Давно минувшее - страница 15

Шрифт
Интервал


Чем ближе мы приближались к Новоузенску, тем однообразнее становился путь: ни деревца! Степь, степь, песчаник, желтый колорит. Ямщик сердился: станции стали редки, замучивались лошади. На некоторых остановках мы сидели целый день, – стояла невыносимая жара. Ехали затем ночью. Перед самым городом едва не погибли. По дороге, навстречу нам, двигался караван верблюдов. Лошади так испугались этих невиданных существ, что понеслись, как бешеные, не слушая ямщика. Мать потом рассказывала, что спаслись мы чудом: одна из пристяжных пала, вероятно, от разрыва сердца, и задержала бег других.

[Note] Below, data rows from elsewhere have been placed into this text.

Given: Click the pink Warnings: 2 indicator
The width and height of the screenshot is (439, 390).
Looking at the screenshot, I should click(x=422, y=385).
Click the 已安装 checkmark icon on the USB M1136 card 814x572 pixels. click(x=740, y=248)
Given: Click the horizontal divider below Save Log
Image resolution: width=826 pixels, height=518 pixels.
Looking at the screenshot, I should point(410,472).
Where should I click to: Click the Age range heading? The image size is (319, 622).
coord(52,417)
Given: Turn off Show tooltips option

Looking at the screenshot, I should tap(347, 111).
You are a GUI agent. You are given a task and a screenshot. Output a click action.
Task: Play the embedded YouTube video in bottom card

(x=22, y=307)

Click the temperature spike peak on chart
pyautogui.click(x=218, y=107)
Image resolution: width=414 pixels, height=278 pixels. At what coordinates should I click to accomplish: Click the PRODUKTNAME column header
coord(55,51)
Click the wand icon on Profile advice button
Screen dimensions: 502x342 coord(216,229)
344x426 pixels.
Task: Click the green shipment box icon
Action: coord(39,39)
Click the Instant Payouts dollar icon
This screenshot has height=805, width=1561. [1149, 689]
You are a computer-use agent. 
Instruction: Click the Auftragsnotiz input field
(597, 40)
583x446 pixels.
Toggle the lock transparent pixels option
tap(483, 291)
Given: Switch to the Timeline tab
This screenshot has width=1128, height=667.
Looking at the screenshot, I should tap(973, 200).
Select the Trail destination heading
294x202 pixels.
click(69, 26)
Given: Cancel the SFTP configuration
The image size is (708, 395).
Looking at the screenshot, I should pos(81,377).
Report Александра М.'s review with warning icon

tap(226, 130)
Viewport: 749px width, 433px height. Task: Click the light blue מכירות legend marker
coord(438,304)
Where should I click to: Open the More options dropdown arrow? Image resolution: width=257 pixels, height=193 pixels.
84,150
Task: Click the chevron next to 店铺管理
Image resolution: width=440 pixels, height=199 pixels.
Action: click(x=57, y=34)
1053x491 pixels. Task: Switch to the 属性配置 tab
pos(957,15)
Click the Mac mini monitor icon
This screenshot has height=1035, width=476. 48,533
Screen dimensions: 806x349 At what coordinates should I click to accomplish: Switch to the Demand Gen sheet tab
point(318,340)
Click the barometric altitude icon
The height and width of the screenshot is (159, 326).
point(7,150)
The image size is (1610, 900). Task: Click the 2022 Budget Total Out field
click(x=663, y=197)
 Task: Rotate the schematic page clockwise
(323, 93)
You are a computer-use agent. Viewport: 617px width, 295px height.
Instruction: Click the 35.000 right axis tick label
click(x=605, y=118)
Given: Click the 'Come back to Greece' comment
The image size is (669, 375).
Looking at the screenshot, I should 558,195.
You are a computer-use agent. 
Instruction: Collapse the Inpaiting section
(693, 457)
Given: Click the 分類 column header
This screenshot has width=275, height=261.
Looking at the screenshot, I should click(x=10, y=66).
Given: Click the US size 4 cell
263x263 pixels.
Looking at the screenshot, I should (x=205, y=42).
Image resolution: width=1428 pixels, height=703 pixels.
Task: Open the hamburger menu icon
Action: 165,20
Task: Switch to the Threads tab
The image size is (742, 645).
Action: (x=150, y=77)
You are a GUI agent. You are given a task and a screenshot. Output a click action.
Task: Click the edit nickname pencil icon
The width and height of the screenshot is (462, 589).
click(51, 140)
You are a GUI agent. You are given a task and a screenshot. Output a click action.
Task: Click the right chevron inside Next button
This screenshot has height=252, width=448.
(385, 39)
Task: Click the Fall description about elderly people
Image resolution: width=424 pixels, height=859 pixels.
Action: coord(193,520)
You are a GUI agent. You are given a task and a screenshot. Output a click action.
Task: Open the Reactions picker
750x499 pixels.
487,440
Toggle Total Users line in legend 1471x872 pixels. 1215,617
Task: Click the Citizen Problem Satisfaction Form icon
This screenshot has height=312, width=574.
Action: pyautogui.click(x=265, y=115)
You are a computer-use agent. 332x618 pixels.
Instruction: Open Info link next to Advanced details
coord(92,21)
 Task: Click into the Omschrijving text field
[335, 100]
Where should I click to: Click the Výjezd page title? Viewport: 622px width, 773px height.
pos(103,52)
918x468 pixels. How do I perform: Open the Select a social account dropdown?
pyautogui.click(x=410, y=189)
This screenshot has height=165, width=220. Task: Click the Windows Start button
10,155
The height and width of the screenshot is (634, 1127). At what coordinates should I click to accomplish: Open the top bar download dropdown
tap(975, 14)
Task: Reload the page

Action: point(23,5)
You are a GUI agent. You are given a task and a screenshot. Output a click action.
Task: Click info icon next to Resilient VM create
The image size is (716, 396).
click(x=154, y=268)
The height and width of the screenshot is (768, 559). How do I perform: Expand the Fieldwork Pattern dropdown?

В Новоузенске снова соединились с отцом. Он ругал «грязный городишко» и ни за что не хотел отдать нас в школу. Не помню даже, была ли там тогда гимназия? Отец выписал программу саратовской женской гимназии: он давно добивался перевода в Саратов, – и стал сам готовить нас. Эти уроки с отцом помню хорошо: можно было задавать ему какие угодно вопросы, и он так хорошо, так понятно всё объяснял. Иногда на уроки приходила мать с какой-нибудь починкой или вышивкой. Но мне всегда казалось, что она не слышит, что делается кругом; так часто отец понижал голос и грозил нам пальцем: потише! Мать спала… Здоровье ее становилось всё хуже и хуже. Часто бывал доктор и на целые недели укладывал ее в постель. Тогда хозяйкой становилась я. В 9-10 лет я уже отлично ориентировалась во всех тонкостях домашнего хозяйства, превосходно делала пельмени, ставила матери горчичники и отец часто называл меня «маленькой мамой». Сестра моя, напротив, терпеть не могла каких бы то ни было домашних работ. Удивительно тихая, задумчивая «татарочка», как звал ее отец, она по целым часам способна была сидеть с книгой, не читая ее. О чем думала она тогда? Игры ее так же мало интересовали. Она знала много стихов и гораздо быстрее меня запоминала их. Несмотря на хозяйственные обязанности, и даже «ответственность», любовь к шалостям, к разнообразию, к разного рода выдумкам не покидала меня. И моя младшая сестренка, «старушка», как называла я ее в сердцах, нередко останавливала меня:

– Катя, нельзя… Катя, мама!

В те детские годы мне было с ней скучно. Только потом, когда мы стали старше, ее оригинальная душа постепенно раскрылась мне. Несомненно, мы были разные, во всём разные, несмотря на жизнь в одной семье и малую разницу в возрасте. И так часто потом я испытывала на себе ее влияние и удивлялась: вот она какая! Но первенствовала в семье всегда я. И считалась почему-то любимицей отца.